**Task**: Set out exactly, line by line, the stretch of data below that begins at the line containing "Given: Click the 导入数据 section heading" and ends at the line containing "Expand DSCR & FOIR Computation chevron", with both ends kept.

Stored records
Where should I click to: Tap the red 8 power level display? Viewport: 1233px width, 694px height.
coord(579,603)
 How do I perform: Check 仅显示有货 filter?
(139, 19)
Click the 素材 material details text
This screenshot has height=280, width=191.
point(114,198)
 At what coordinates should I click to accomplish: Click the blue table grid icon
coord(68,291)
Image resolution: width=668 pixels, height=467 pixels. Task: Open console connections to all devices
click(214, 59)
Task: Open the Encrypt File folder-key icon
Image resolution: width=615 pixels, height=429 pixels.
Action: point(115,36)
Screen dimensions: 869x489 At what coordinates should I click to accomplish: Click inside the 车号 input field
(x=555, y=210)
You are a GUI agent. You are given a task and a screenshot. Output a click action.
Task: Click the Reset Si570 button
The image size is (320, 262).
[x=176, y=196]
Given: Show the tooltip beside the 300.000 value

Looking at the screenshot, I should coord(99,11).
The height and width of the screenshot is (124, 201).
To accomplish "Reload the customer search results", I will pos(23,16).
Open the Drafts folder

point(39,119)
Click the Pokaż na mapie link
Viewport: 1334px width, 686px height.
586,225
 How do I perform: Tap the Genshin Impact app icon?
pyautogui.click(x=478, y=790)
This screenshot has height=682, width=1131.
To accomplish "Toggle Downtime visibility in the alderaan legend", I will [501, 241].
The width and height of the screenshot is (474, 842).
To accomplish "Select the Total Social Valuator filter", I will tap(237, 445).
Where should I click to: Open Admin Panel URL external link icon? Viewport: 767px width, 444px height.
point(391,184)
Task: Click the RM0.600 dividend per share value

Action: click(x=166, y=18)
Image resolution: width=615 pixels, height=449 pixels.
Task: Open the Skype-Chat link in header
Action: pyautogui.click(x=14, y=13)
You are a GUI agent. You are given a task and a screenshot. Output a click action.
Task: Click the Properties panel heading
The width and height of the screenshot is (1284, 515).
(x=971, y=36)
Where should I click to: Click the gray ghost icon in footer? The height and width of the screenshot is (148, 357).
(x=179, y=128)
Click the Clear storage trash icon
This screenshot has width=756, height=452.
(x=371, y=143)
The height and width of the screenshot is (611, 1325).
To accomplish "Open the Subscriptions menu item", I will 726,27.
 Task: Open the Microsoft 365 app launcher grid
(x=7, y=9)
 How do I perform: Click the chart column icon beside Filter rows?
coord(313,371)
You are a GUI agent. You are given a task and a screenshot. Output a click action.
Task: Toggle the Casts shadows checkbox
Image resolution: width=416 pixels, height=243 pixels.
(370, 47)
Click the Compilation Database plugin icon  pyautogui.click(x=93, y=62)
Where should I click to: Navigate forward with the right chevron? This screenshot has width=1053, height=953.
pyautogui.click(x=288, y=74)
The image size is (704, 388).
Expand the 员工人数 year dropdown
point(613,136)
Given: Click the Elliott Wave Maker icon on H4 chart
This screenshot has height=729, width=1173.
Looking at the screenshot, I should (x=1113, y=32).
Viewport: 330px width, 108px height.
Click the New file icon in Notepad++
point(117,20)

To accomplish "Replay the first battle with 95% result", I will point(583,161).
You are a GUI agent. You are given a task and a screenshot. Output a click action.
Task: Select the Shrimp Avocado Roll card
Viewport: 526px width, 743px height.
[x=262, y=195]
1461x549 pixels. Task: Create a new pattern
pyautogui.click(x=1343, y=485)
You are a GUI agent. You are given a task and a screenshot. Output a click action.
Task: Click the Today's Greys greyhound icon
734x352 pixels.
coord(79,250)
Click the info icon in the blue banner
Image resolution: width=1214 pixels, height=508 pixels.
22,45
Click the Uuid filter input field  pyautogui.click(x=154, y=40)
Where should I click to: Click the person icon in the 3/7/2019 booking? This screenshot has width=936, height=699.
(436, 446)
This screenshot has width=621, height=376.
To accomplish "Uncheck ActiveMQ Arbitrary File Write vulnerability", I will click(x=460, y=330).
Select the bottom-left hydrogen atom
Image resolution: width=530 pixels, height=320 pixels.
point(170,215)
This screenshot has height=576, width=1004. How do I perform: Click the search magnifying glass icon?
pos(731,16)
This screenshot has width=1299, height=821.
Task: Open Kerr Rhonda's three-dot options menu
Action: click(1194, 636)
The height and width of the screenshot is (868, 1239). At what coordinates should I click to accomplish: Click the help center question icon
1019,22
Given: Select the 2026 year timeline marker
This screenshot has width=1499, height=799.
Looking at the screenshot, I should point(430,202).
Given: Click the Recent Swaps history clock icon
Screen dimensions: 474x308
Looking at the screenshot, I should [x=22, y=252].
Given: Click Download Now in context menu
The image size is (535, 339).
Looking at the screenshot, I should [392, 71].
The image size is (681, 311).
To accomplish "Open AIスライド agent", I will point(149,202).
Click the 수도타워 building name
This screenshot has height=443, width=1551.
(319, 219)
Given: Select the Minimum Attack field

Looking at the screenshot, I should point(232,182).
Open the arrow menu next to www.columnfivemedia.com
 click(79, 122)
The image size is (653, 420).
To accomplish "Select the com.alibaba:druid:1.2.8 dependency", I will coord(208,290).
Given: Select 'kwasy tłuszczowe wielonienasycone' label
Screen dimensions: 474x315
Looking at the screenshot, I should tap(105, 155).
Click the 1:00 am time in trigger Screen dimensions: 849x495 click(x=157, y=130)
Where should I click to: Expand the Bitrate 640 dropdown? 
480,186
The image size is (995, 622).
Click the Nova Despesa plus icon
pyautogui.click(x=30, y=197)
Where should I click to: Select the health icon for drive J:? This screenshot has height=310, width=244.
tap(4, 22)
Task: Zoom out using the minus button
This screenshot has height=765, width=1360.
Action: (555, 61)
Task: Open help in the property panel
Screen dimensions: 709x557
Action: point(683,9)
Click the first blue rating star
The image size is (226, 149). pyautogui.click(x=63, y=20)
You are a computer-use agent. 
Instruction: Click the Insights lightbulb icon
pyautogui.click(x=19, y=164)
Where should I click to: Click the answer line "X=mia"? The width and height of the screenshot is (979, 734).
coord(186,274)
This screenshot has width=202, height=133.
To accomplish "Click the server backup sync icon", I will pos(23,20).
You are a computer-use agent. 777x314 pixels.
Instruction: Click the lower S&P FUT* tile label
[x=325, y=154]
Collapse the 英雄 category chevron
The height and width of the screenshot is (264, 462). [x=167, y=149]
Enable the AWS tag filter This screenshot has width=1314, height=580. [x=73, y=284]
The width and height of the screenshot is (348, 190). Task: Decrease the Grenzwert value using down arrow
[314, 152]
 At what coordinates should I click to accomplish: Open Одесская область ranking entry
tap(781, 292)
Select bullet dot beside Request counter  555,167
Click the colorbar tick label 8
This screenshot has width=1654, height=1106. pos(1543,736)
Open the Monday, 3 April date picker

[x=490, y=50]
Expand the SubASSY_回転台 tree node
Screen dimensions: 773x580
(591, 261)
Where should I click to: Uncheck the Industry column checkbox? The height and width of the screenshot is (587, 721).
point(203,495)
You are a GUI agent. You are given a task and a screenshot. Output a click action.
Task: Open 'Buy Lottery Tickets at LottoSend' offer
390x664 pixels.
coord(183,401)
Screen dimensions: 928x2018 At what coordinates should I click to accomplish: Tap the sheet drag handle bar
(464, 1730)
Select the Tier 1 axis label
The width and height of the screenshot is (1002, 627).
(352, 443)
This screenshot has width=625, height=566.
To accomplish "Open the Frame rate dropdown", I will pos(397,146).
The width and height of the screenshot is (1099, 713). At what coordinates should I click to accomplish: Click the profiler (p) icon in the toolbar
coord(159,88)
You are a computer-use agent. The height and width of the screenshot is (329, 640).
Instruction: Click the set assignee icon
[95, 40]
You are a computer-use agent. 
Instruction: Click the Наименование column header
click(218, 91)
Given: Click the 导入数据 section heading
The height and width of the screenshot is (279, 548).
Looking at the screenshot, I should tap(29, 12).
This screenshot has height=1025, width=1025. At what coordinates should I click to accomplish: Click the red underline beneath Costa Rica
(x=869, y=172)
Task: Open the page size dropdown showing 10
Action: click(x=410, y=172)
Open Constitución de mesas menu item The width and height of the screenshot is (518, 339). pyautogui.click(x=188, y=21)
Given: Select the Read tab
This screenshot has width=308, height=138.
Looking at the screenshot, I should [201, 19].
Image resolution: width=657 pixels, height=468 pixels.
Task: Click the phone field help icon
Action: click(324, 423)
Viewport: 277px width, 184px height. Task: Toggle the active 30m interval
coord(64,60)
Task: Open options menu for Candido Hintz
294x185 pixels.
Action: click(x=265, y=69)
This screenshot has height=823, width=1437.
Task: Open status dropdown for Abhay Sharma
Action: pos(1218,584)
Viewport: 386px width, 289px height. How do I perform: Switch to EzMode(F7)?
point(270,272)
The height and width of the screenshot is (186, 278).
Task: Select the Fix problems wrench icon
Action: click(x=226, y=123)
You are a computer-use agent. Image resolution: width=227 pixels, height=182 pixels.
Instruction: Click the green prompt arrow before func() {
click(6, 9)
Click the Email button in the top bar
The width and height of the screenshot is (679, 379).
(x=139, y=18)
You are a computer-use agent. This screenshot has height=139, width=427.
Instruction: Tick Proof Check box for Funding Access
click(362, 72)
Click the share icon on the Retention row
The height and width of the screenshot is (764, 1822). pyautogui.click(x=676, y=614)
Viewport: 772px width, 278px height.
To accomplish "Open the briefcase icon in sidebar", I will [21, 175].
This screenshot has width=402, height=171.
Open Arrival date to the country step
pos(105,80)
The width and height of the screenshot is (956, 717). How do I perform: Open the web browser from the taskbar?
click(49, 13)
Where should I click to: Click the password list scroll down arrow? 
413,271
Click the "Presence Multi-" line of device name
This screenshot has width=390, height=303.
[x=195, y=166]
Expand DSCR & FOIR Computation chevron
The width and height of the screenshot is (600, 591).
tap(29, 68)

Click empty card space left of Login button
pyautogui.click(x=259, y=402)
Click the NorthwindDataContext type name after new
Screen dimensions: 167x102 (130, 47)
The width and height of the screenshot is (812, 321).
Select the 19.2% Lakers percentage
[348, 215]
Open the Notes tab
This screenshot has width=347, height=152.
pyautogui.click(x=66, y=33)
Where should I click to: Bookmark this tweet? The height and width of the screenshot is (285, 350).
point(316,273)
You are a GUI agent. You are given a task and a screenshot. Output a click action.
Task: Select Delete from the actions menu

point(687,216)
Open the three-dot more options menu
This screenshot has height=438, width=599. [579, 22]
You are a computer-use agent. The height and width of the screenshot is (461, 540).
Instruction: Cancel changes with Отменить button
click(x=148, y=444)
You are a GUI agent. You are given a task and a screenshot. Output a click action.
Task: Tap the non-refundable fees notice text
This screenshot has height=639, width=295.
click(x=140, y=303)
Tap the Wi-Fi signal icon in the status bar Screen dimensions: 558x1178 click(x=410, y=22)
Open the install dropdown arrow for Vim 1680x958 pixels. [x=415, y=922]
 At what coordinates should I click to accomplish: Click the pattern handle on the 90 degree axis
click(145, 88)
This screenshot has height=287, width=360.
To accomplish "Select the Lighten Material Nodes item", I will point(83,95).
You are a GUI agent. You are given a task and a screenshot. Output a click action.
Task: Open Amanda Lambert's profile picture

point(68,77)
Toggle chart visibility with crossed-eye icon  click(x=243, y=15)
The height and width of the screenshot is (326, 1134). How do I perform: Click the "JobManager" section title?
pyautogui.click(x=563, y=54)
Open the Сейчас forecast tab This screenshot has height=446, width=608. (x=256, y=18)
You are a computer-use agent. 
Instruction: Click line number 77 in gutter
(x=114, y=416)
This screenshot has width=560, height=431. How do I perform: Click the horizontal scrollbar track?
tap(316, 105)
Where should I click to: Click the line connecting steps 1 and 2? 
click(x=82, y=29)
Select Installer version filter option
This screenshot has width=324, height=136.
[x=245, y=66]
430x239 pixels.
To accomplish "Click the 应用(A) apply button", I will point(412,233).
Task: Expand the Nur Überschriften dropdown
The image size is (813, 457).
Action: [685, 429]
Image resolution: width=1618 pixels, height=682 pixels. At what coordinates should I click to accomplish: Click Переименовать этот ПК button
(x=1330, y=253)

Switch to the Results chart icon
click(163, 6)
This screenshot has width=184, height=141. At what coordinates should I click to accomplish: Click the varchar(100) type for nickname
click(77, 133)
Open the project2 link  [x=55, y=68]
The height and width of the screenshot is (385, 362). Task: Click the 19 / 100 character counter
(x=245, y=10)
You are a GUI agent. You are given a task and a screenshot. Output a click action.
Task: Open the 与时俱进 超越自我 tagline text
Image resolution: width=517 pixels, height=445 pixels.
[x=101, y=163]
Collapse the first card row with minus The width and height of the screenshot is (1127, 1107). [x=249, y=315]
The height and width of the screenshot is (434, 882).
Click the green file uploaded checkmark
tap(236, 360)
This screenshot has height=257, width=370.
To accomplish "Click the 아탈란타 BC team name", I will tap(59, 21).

**Response to the exercise**:
Given: Click the 导入数据 section heading
The height and width of the screenshot is (279, 548).
Looking at the screenshot, I should tap(29, 12).
This screenshot has height=1025, width=1025. At what coordinates should I click to accomplish: Click the red underline beneath Costa Rica
(x=869, y=172)
Task: Open the page size dropdown showing 10
Action: click(x=410, y=172)
Open Constitución de mesas menu item The width and height of the screenshot is (518, 339). pyautogui.click(x=188, y=21)
Given: Select the Read tab
This screenshot has width=308, height=138.
Looking at the screenshot, I should [201, 19].
Image resolution: width=657 pixels, height=468 pixels.
Task: Click the phone field help icon
Action: click(324, 423)
Viewport: 277px width, 184px height. Task: Toggle the active 30m interval
coord(64,60)
Task: Open options menu for Candido Hintz
294x185 pixels.
Action: click(x=265, y=69)
This screenshot has height=823, width=1437.
Task: Open status dropdown for Abhay Sharma
Action: pos(1218,584)
Viewport: 386px width, 289px height. How do I perform: Switch to EzMode(F7)?
point(270,272)
The height and width of the screenshot is (186, 278).
Task: Select the Fix problems wrench icon
Action: click(x=226, y=123)
You are a computer-use agent. Image resolution: width=227 pixels, height=182 pixels.
Instruction: Click the green prompt arrow before func() {
click(6, 9)
Click the Email button in the top bar
The width and height of the screenshot is (679, 379).
(x=139, y=18)
You are a computer-use agent. This screenshot has height=139, width=427.
Instruction: Tick Proof Check box for Funding Access
click(362, 72)
Click the share icon on the Retention row
The height and width of the screenshot is (764, 1822). pyautogui.click(x=676, y=614)
Viewport: 772px width, 278px height.
To accomplish "Open the briefcase icon in sidebar", I will [21, 175].
This screenshot has width=402, height=171.
Open Arrival date to the country step
pos(105,80)
The width and height of the screenshot is (956, 717). How do I perform: Open the web browser from the taskbar?
click(49, 13)
Where should I click to: Click the password list scroll down arrow? 
413,271
Click the "Presence Multi-" line of device name
This screenshot has width=390, height=303.
[x=195, y=166]
Expand DSCR & FOIR Computation chevron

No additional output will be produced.